[REQUIRED TASK 1]
From the passage on property and construction funding below, copy the stretch from "Funding arrangements we" through "that concern us." word for word.
[REQUIRED TASK 2]
Answer these questions using the passage on property and construction funding below:
(a) On what date was it published?
(b) What two features does it give for the third-party funding arrangements it has been observing?
(c) What example of debt financing does it name?
[REQUIRED TASK 3]
Pick up the passage on property and construction funding below where it stops, and extend it with further text.

[PASSAGE PROVIDED]

^^^^

Funding arrangements we are seeing in the property and construction industry.

Published 9 December 2024

How businesses operate

The following information explains how businesses might approach commercial funding of a project, the types of arrangements we see in our engagements and the practices that concern us.

This content is not intended to provide advice or guidance on the technical interpretation or application of Australia’s tax and transfer pricing rules. If you need to know the tax implications of any specific arrangement, we recommend that you seek advice. This could include consulting with tax and legal professionals or one of our ATO advice products.

Funding for property and construction generally

We have been observing third-party funding arrangements for property investments and developments across privately owned, wealthy groups. These arrangements are:

  • project specific
  • tailored to the requirements of the investment or development.

Projects are usually funded through a mix of:

  • investor or developer equity (capital contributed such as unencumbered funds or cash)
  • debt financing (such as loans).

^^^^

[DATA]
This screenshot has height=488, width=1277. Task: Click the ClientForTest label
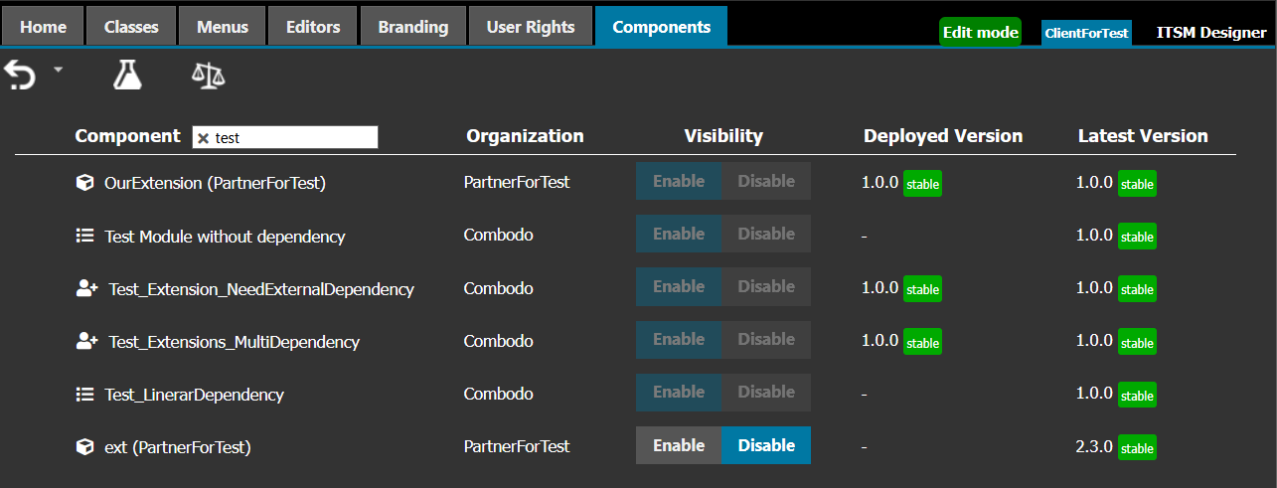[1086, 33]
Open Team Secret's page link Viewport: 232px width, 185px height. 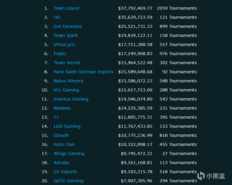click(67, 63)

^^^^

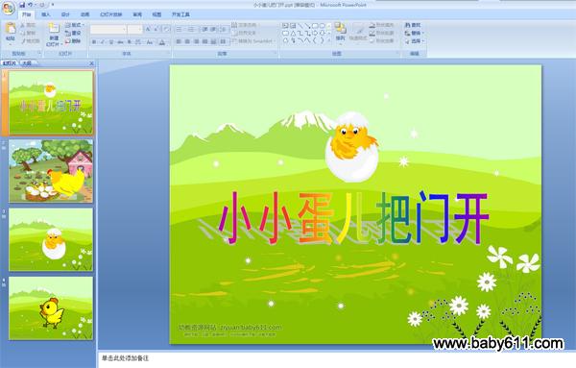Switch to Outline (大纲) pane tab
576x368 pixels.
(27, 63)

^^^^

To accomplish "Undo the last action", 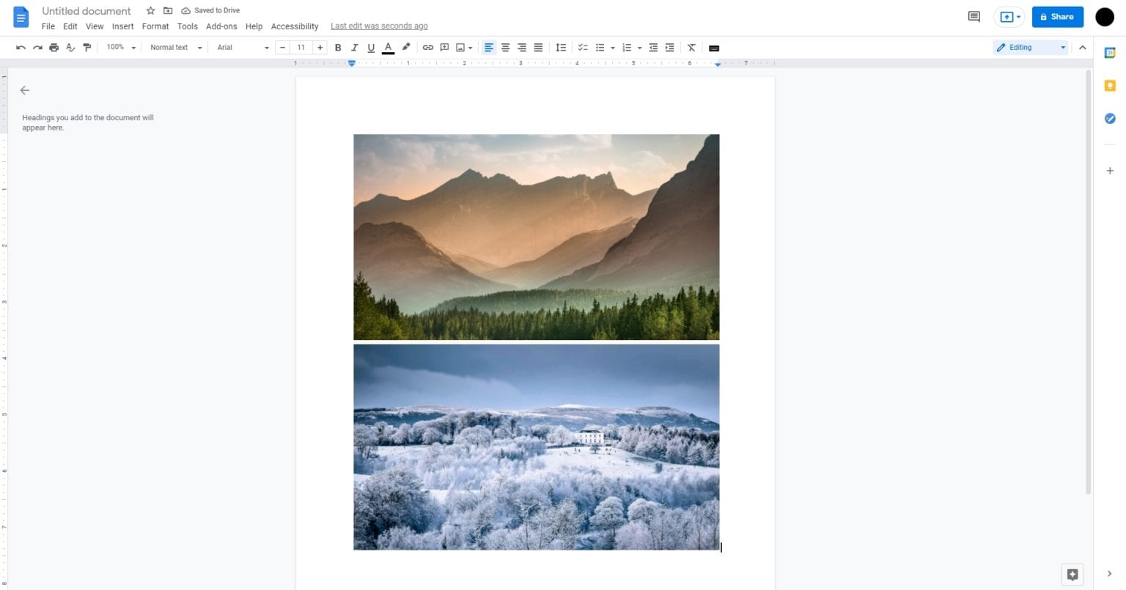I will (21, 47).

^^^^

[EXPECTED OUTPUT 1]
Funding arrangements we are seeing in the property and construction industry.

Published 9 December 2024

How businesses operate

The following information explains how businesses might approach commercial funding of a project, the types of arrangements we see in our engagements and the practices that concern us.

[EXPECTED OUTPUT 2]
(a) 9 December 2024
(b) They are project specific and tailored to the requirements of the investment or development.
(c) Loans

[EXPECTED OUTPUT 3]
The amount and term of a loan is typically matched to the funding needs of the specific investment or the relevant stage of the development project.

Commercial lenders:

  • require equity to be available for a project before lending
  • generally try to maximise the value of the security available against their debt.

Developers:

  • provide security over property to obtain finance
  • generally seek to refinance when circumstances change or a better funding opportunity becomes available
  • repay loans as soon as practicable.

Development lifecycle

These are the stages of the development lifecycle and typical funding arrangements we observe in each stage.

Pre-acquisition

Pre-acquisition costs are generally borne by the investor or developer for activities such as analysis and development feasibility.

Land acquisition

Land acquisition is usually funded with an equity contribution by the investor or developer using unencumbered funds (for example, cash).

Planning, pre-sales and preparation

This stage involves design and approvals, pre-sales, arranging finance, and tendering and contracting. The developer obtains senior debt secured against the land to fund construction. The loan term matches the project duration.

Construction

From the commencement of construction through to practical completion, interest is payable regularly or capitalised when there is insufficient project cash flow.

Withholding tax is remitted regularly if applicable.

Additional equity may be required to fund construction.

In limited circumstances, short-term subordinated debt may be available to bridge funding gaps in excess of senior debt and equity capital.

Exit

This involves divesting or retaining and managing the property. Loans are repaid. Any remaining withholding tax is remitted.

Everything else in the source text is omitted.